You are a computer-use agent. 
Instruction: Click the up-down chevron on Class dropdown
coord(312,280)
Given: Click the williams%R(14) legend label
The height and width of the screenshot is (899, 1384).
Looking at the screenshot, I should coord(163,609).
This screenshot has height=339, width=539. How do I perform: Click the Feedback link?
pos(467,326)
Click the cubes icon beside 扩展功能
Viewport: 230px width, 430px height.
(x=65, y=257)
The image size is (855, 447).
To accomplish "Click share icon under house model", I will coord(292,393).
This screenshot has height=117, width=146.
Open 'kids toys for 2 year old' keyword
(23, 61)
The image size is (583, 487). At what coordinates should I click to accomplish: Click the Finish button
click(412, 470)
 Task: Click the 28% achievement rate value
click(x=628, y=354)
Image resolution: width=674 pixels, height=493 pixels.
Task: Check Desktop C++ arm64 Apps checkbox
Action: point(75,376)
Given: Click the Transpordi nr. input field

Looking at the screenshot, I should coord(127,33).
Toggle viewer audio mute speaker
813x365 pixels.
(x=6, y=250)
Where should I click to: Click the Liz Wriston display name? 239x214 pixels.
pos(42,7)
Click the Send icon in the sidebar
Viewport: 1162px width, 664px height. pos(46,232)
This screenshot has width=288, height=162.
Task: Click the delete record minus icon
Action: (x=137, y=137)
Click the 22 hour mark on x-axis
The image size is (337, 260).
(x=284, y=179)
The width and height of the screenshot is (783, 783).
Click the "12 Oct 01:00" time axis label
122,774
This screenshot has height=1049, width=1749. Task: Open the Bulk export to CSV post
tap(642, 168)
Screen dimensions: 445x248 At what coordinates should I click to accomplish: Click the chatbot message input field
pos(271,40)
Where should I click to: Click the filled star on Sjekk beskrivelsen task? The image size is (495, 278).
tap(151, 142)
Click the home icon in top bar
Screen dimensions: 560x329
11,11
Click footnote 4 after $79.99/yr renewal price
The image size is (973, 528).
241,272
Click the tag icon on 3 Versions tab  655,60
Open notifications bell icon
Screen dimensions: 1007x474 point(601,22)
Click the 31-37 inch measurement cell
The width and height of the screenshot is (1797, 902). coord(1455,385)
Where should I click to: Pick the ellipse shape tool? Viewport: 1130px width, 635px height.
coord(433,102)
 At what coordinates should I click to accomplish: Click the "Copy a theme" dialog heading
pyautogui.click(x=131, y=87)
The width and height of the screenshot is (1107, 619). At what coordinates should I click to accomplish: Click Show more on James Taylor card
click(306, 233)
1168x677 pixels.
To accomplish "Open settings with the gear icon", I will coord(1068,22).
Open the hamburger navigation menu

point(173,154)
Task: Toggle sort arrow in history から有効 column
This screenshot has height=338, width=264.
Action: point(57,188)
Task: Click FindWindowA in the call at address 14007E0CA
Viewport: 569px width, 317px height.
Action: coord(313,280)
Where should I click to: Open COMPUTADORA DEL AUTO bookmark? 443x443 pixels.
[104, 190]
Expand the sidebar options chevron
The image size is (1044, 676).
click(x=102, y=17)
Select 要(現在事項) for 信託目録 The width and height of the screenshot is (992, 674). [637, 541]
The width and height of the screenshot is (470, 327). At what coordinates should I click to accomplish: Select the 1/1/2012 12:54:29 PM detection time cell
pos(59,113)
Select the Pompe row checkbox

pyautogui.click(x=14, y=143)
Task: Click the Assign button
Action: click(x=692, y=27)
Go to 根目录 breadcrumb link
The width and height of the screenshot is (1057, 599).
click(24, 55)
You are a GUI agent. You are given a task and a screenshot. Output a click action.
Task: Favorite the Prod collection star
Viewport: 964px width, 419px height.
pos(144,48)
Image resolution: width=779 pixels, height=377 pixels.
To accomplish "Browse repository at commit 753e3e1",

────────────────────────────────────────

Rewrite all of the records above as a JSON list of strings, with one string per line and blank lines left out.

[
  "You are a computer-use agent. ",
  "Instruction: Click the up-down chevron on Class dropdown",
  "coord(312,280)",
  "Given: Click the williams%R(14) legend label",
  "The height and width of the screenshot is (899, 1384).",
  "Looking at the screenshot, I should coord(163,609).",
  "This screenshot has height=339, width=539. How do I perform: Click the Feedback link?",
  "pos(467,326)",
  "Click the cubes icon beside 扩展功能",
  "Viewport: 230px width, 430px height.",
  "(x=65, y=257)",
  "The image size is (855, 447).",
  "To accomplish \"Click share icon under house model\", I will coord(292,393).",
  "This screenshot has height=117, width=146.",
  "Open 'kids toys for 2 year old' keyword",
  "(23, 61)",
  "The image size is (583, 487). At what coordinates should I click to accomplish: Click the Finish button",
  "click(412, 470)",
  " Task: Click the 28% achievement rate value",
  "click(x=628, y=354)",
  "Image resolution: width=674 pixels, height=493 pixels.",
  "Task: Check Desktop C++ arm64 Apps checkbox",
  "Action: point(75,376)",
  "Given: Click the Transpordi nr. input field",
  "Looking at the screenshot, I should coord(127,33).",
  "Toggle viewer audio mute speaker",
  "813x365 pixels.",
  "(x=6, y=250)",
  "Where should I click to: Click the Liz Wriston display name? 239x214 pixels.",
  "pos(42,7)",
  "Click the Send icon in the sidebar",
  "Viewport: 1162px width, 664px height. pos(46,232)",
  "This screenshot has width=288, height=162.",
  "Task: Click the delete record minus icon",
  "Action: (x=137, y=137)",
  "Click the 22 hour mark on x-axis",
  "The image size is (337, 260).",
  "(x=284, y=179)",
  "The width and height of the screenshot is (783, 783).",
  "Click the \"12 Oct 01:00\" time axis label",
  "122,774",
  "This screenshot has height=1049, width=1749. Task: Open the Bulk export to CSV post",
  "tap(642, 168)",
  "Screen dimensions: 445x248 At what coordinates should I click to accomplish: Click the chatbot message input field",
  "pos(271,40)",
  "Where should I click to: Click the filled star on Sjekk beskrivelsen task? The image size is (495, 278).",
  "tap(151, 142)",
  "Click the home icon in top bar",
  "Screen dimensions: 560x329",
  "11,11",
  "Click footnote 4 after $79.99/yr renewal price",
  "The image size is (973, 528).",
  "241,272",
  "Click the tag icon on 3 Versions tab  655,60",
  "Open notifications bell icon",
  "Screen dimensions: 1007x474 point(601,22)",
  "Click the 31-37 inch measurement cell",
  "The width and height of the screenshot is (1797, 902). coord(1455,385)",
  "Where should I click to: Pick the ellipse shape tool? Viewport: 1130px width, 635px height.",
  "coord(433,102)",
  " At what coordinates should I click to accomplish: Click the \"Copy a theme\" dialog heading",
  "pyautogui.click(x=131, y=87)",
  "The width and height of the screenshot is (1107, 619). At what coordinates should I click to accomplish: Click Show more on James Taylor card",
  "click(306, 233)",
  "1168x677 pixels.",
  "To accomplish \"Open settings with the gear icon\", I will coord(1068,22).",
  "Open the hamburger navigation menu",
  "point(173,154)",
  "Task: Toggle sort arrow in history から有効 column",
  "This screenshot has height=338, width=264.",
  "Action: point(57,188)",
  "Task: Click FindWindowA in the call at address 14007E0CA",
  "Viewport: 569px width, 317px height.",
  "Action: coord(313,280)",
  "Where should I click to: Open COMPUTADORA DEL AUTO bookmark? 443x443 pixels.",
  "[104, 190]",
  "Expand the sidebar options chevron",
  "The image size is (1044, 676).",
  "click(x=102, y=17)",
  "Select 要(現在事項) for 信託目録 The width and height of the screenshot is (992, 674). [637, 541]",
  "The width and height of the screenshot is (470, 327). At what coordinates should I click to accomplish: Select the 1/1/2012 12:54:29 PM detection time cell",
  "pos(59,113)",
  "Select the Pompe row checkbox",
  "pyautogui.click(x=14, y=143)",
  "Task: Click the Assign button",
  "Action: click(x=692, y=27)",
  "Go to 根目录 breadcrumb link",
  "The width and height of the screenshot is (1057, 599).",
  "click(24, 55)",
  "You are a GUI agent. You are given a task and a screenshot. Output a click action.",
  "Task: Favorite the Prod collection star",
  "Viewport: 964px width, 419px height.",
  "pos(144,48)",
  "Image resolution: width=779 pixels, height=377 pixels.",
  "To accomplish \"Browse repository at commit 753e3e1\","
]